9. How did you develop these interests? What would you say is one of the most interesting topics you have studied?

  A wish and hope to understand what is really valid?   A wish and hope to show that the invented technique is useful.  Discussions with different experts, who can look at a problem in hand from a different point of view, are very important. 

 There are many interesting topics and it is difficult to say which of them are most interesting.   Perhaps, the turnpike theory in economic dynamics should be mentioned and supremal generators in abstract convexity. The theories mentioned in question 6 are very interesting. Of course my current research is the most interesting. Perhaps later on I will change my opinion. 
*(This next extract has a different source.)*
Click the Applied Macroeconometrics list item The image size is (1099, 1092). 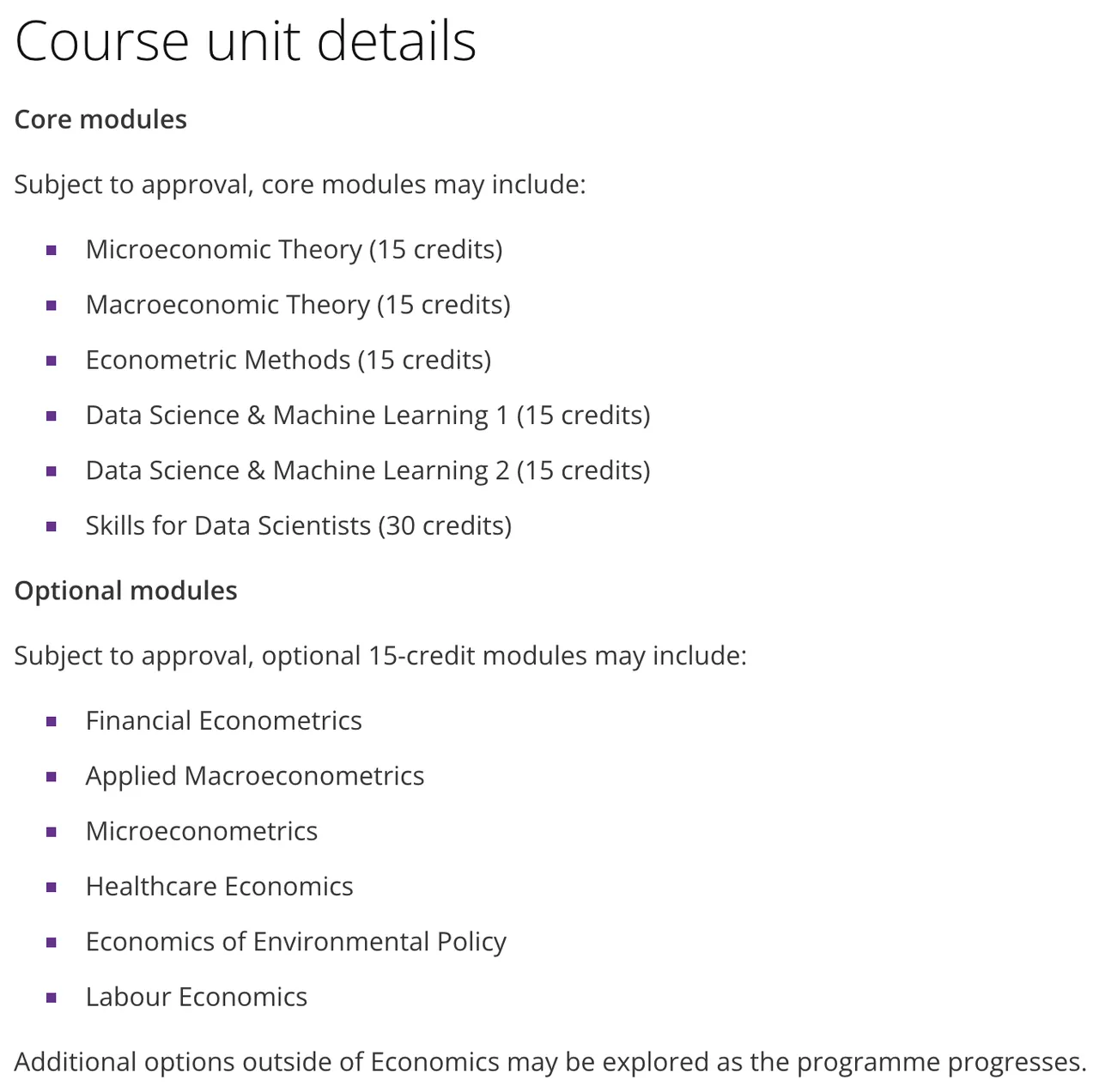pyautogui.click(x=254, y=776)
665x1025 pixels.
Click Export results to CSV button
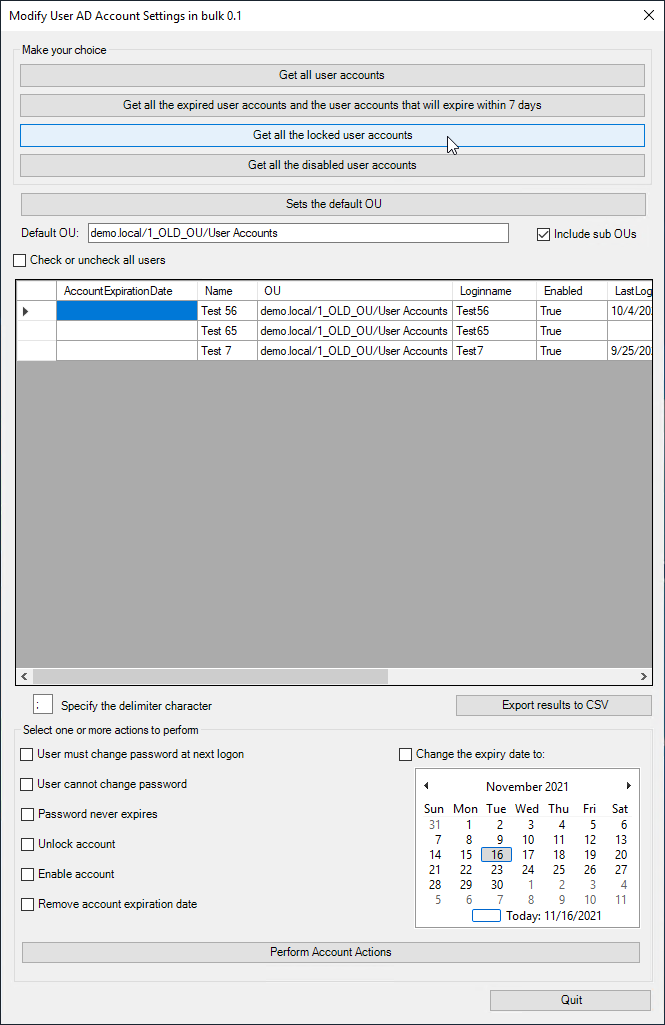coord(553,705)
10.   When and how did you come to Ballarat?

 I am very thankful to Barney Glover, who invited me to Ballarat.

 Perhaps it is good to mention how it happened. In 1992 Barney sent a letter to Vladimir  Demyanov, my friend  from 1958 and my co-author, asking him some questions related to the book written by Vladimir and myself.   Since the questions were related to my part of the book, Vladimir sent this letter to me (I was in Baku from 1988.)  I prepared a reply and sent it to Barney.  No answer. Three months later I repeated this letter and this time Barney got it. He sent me a new letter and I replied again.  It took about two months for a letter to get Baku from Ballarat or to get Ballarat from Baku, so I had a reply for my letter in 4-5 months. It was very difficult to discuss some research problems if you got a reply on your question or your suggestion in 4 months.   In 1993 I was invited to visit Ankara and I got a regular access to e-mail there (first time in my life).  We had very interesting discussions with Barney by e-mail. As the result, a paper was prepared during this visit and then Barney invited me to visit Ballarat for two weeks in 1994.  During these two weeks a paper by myself, Barney and Jeya, describing some solvability theorems in terms of abstract convexity, was prepared.   We worked with Barney very successfully and in 1996 he invited me to apply for a post doc position at University of Ballarat.  I won a competition and became a post doc there.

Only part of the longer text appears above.